But the team behind The Stanley Hotel and Visit Estes Park rallied to keep Frozen Dead Guy Days Alive. This year, it will be held March 17-19. You can buy tickets and book lodging packages online on the Frozen Dead Guy Days website.
The Royal Blue Ball will take place at The Stanley on March 17 and will feature performances from The Polis Ambassador, Eddie Roberts & Friends and Evanoff. On the same day, a welcome party will take place at Bond Park featuring A-Mac & The Height, as well as Chain Station.
The festivities will continue on March 18 at the Estes Park Events Complex with performances by Break Science, the Kyle Hollingsworth Band, Magic Beans, Bill & Jillian Nershi featuring Jason Hann, A-Mac & The Height, Toubab Krewe, Cycles, Tenth Mountain Division, Drunken Hearts, Shakedown Street, Tejon Street Corner Thieves, Banshee Tree, Brothers of Brass, Flash Mountain Flood, The Pamlico Sound and Living Room Band.

— Dataset section —
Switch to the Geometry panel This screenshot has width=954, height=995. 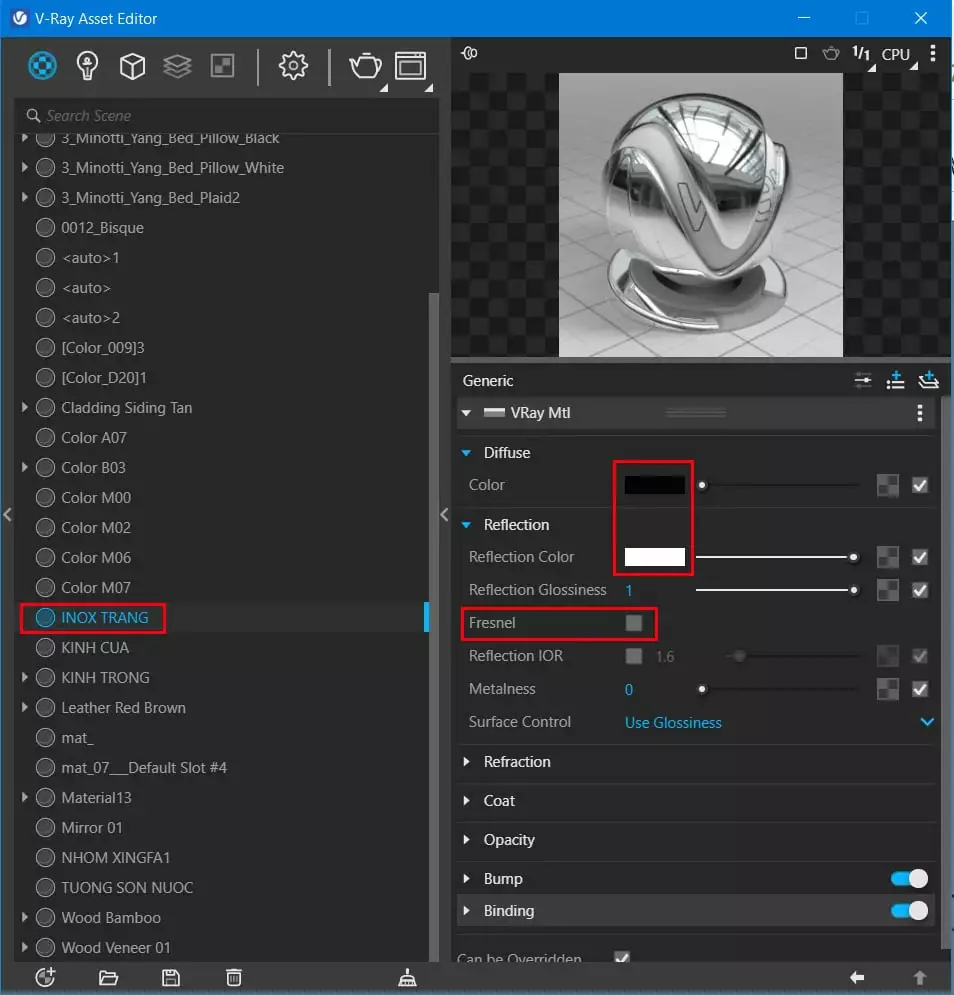(x=132, y=66)
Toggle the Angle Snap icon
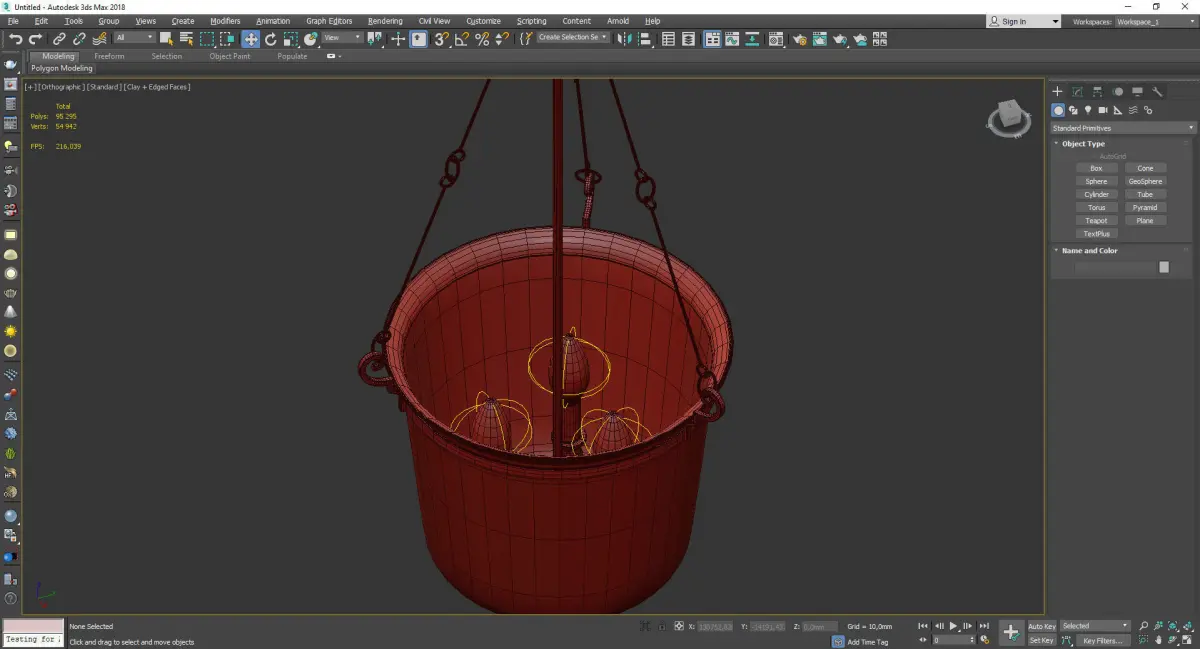Screen dimensions: 1200x649 pyautogui.click(x=462, y=39)

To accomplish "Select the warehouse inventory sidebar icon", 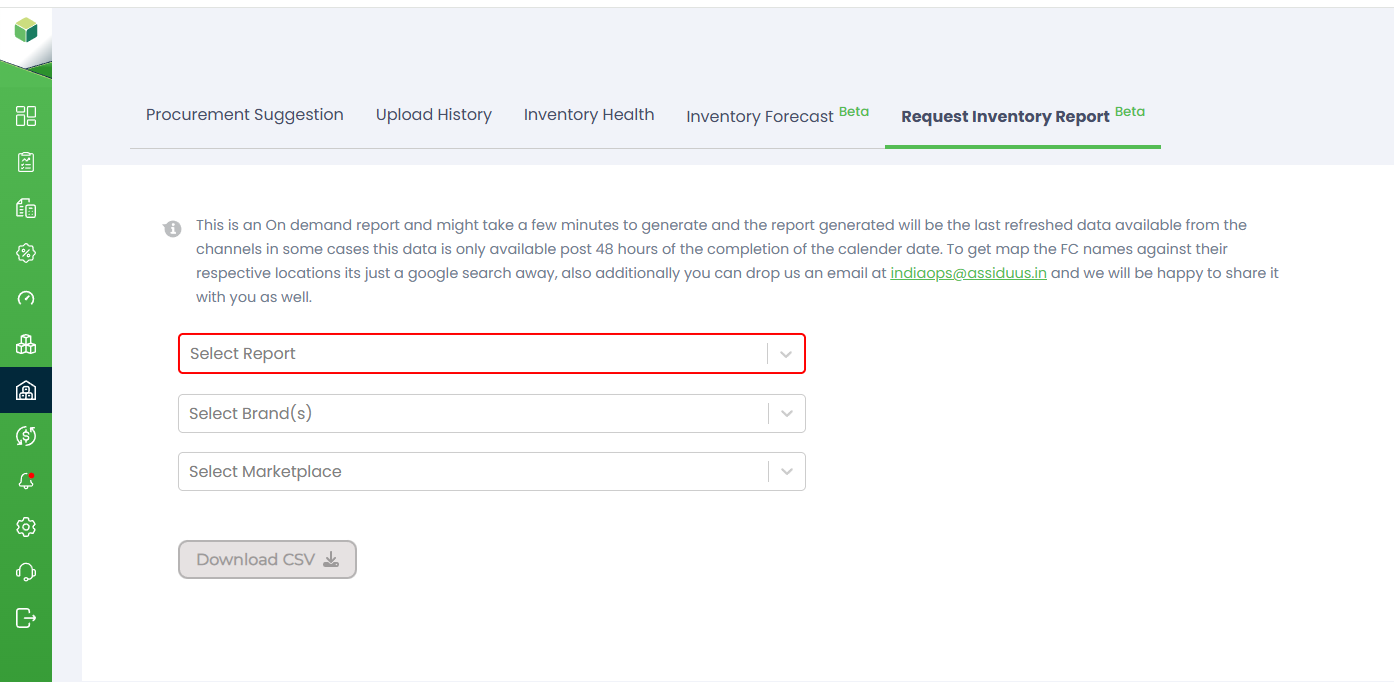I will 26,390.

— What the task asks —
Answer these from the Frozen Dead Guy Days text:
(a) On what dates will the festival be held this year?
(b) Where will the welcome party on March 17 take place?
(c) At what venue do the festivities continue on March 18?

— Answer —
(a) March 17-19
(b) Bond Park
(c) The Estes Park Events Complex